Should you avoid carrageenan? The short answer is yes. Although more evidence might be needed, human based studies are coming forward regarding its consumption, and the conclusions are still concerning. Bottom line? All of this being said, I still strongly suggest eliminating the additive from your diet altogether.

As always, be sure to read ingredients! Also be aware that as the backlash against carrageenan continues, food manufacturers might disguise the ingredient under another name. For example, Irish moss is alternatively used, which I have to say, sounds natural enough at first glance!

When it comes to your dairy-free milk substitutes specifically, I always encourage homemade. Real nut milk has minimal ingredients (ideally just nuts and water), and I promise it doesn’t take long.
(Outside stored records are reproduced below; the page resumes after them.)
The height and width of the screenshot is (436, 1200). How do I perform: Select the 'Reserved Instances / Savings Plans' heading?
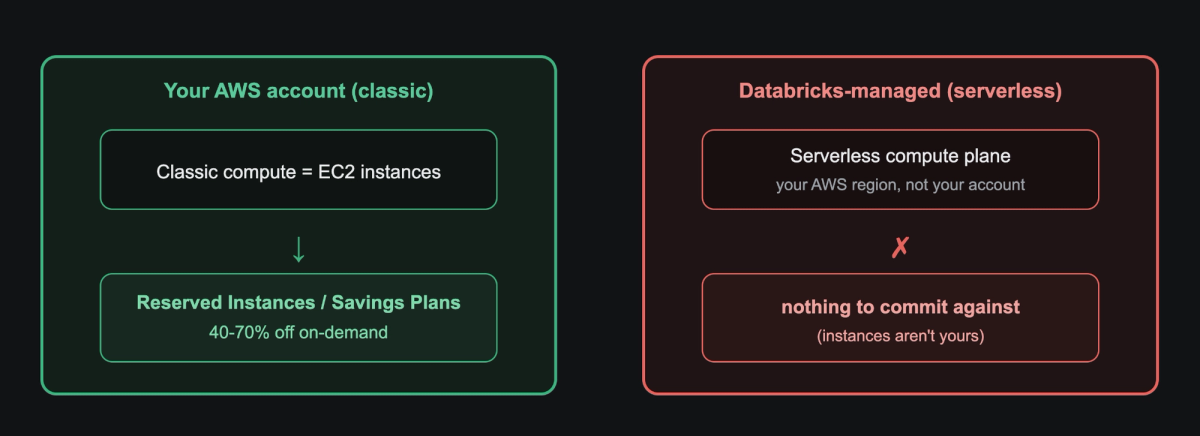point(298,303)
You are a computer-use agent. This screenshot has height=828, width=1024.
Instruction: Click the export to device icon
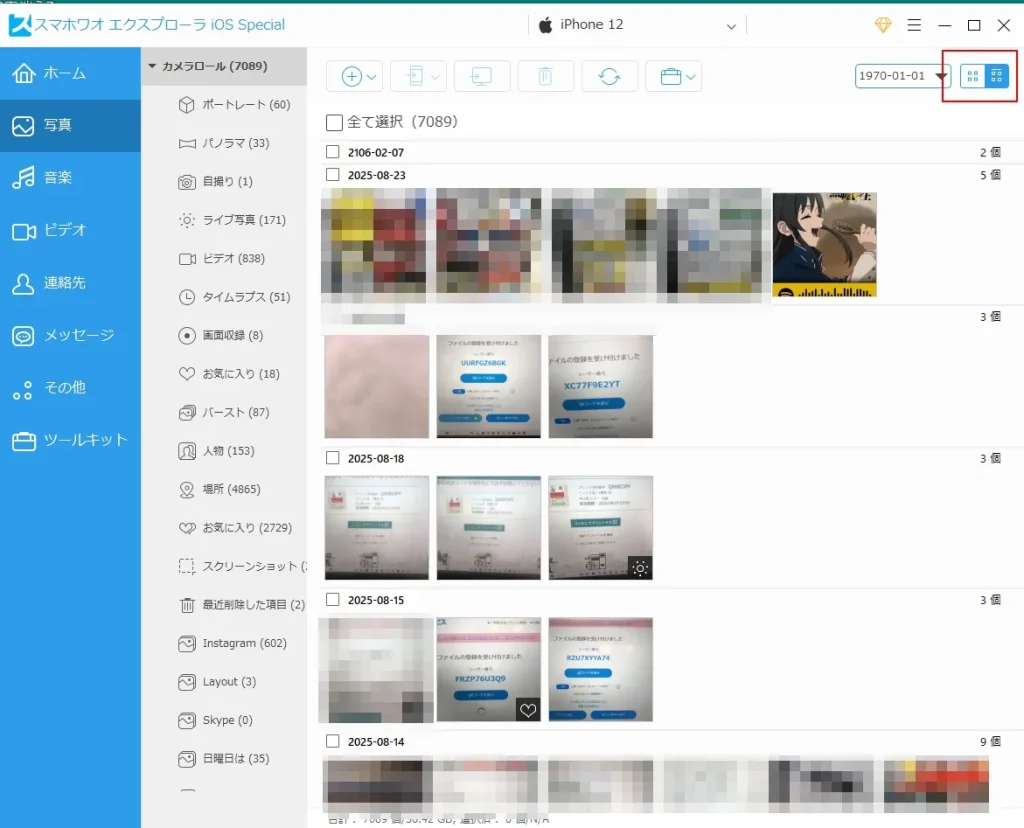point(418,77)
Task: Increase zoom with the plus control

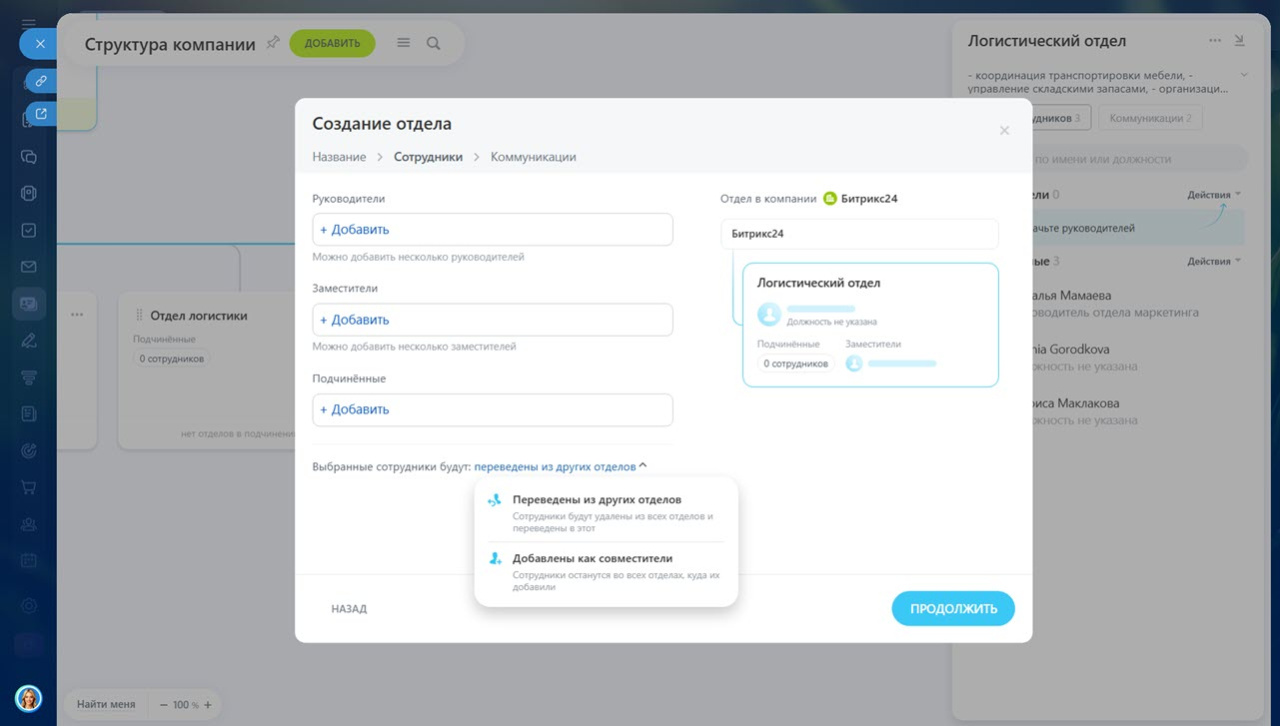Action: [208, 705]
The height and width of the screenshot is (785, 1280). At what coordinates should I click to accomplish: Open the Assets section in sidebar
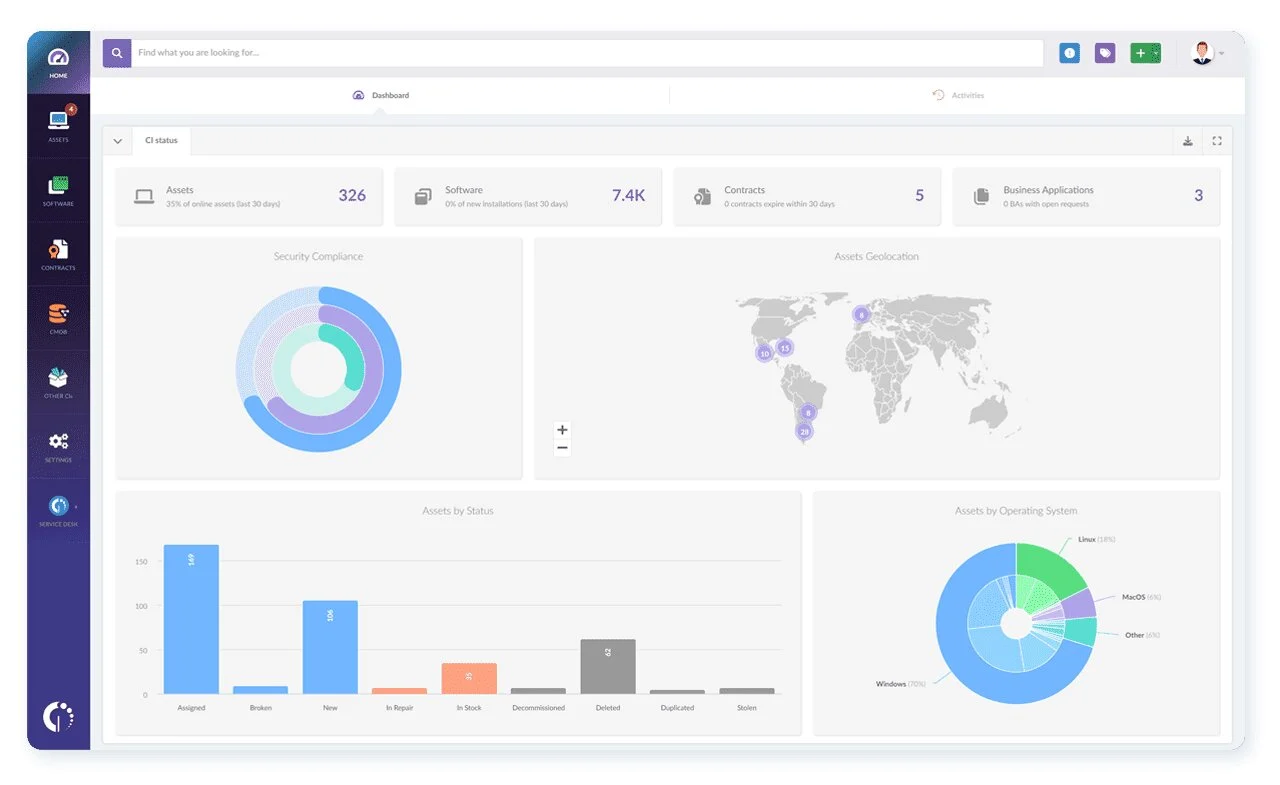(58, 125)
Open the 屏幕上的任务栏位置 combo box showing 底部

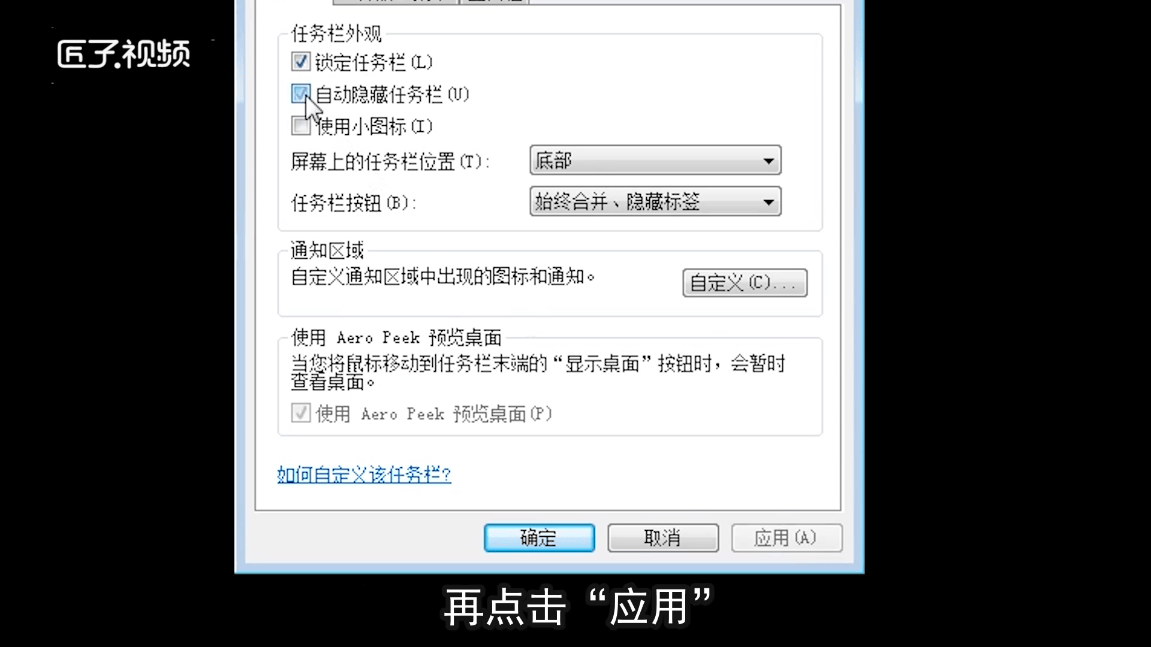[x=655, y=160]
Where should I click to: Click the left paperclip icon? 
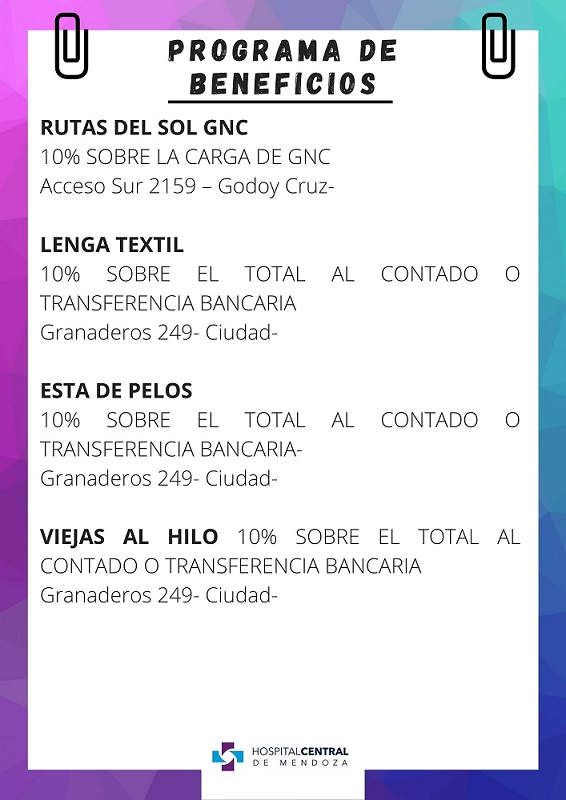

If you want to explore an option outside of almond milk, here is a concoction using Brazil nuts, which are an amazing source of selenium.

Homemade Brazil Nut Milk


  • 1 cup brazil nuts, soaked at least 4 hours
  • 4 cups filtered water


  • Place nuts and water in a high-speed blender and process about two minutes.
  • Strain through a nut milk bag or cheesecloth, and transfer to an air-tight container. Enjoy!